Maybe (probably) somebody else already had the idea, but I haven’t read about it anywhere.
When looking at the graph under the Pressure Advance section of the documentation:
I’m wondering: Pressure Advance helps to match the extrusion of plastic to the movement of the head.
However, it’s not really possible to match that perfectly because plastic likes to flow as it does (as shown in the graph).
Wouldn’t it be much better if pressure advance would also match the head movement to the plastic-flow? After all, head-movement can be controlled precisely, implementing the “actual filament” curve as head velocity curve shouldn’t be a problem, or?
Well, basically this is exactly what Pressure Advance ¶ does:
During constant speed movement there is not much to control: You have a constant flow that is determined by the capability of your hotend, the speed, extrusion factor, material etc
During acceleration and deceleration PA comes into play allowing you to empirically (test print / tuning tower) optimize the flow so that you neither have too much nor too less extruded filament at the start, respectively end of these phases
Note that adjusting the acceleration profile to match the filament flow (instead of PA) will typically reduce the attainable acceleration, and potentially considerably slow down the prints. Moreover, during deceleration the filament flow exponentially decays but never truly stops, so some form of PA to pull back the filament is still required to stop the filament oozing due to back pressure in the hotend.

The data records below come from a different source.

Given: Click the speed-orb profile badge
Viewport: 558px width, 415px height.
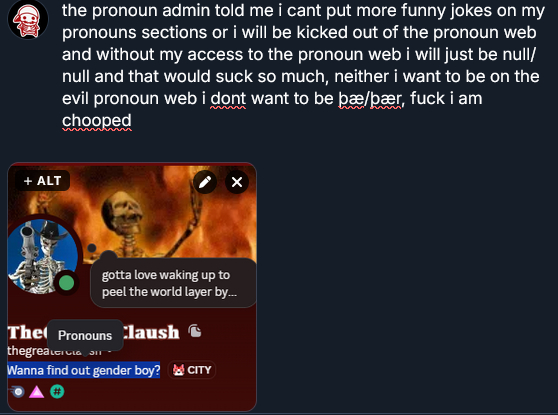Looking at the screenshot, I should pyautogui.click(x=17, y=392).
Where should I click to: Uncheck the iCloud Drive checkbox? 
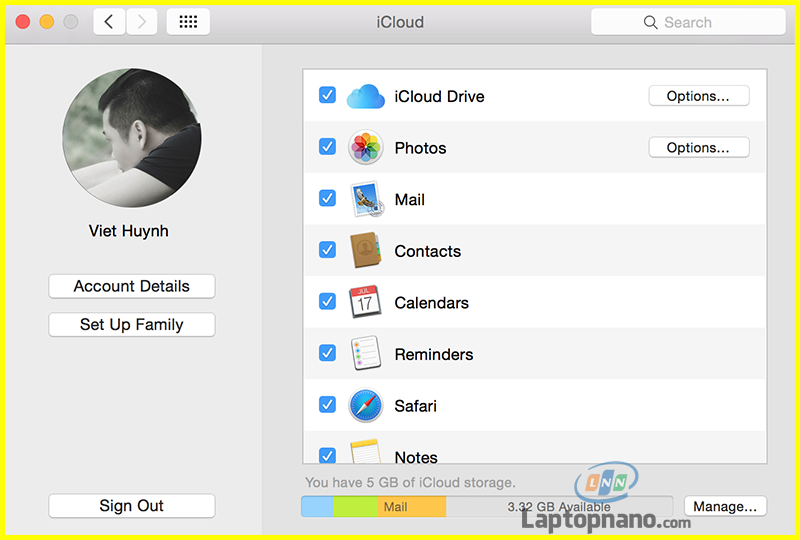327,95
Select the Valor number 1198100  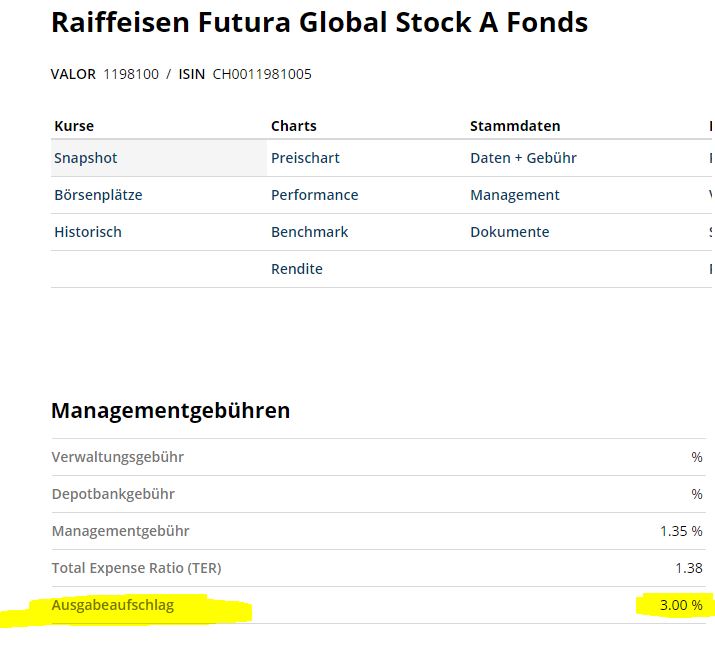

Yes, maybe I wasn’t clear, “Plastic-Flow-Curve” should not replace pressure advance, it should work together with it. PA ofcourse still needs to be active, otherwise you’d need way longer slopes which indeed would affect print time a lot I guess.
But with PA active, it won’t make such a big difference in overall print time, as acceleration/decelaration needs to happen anyway and it’s usually just a few percent of the whole line length that is slowed-down in comparsion to the default trapezoid head movement curve.
I’ve used the “coasting” setting in Cura slicer (it allows to stop the extrusion earlier, i.e. no extrusion for the last few millimeters as well as reduce the speed for those last milimeters, but only as a fixed percentage, no slope) and it doesn’t really make a difference time-wise.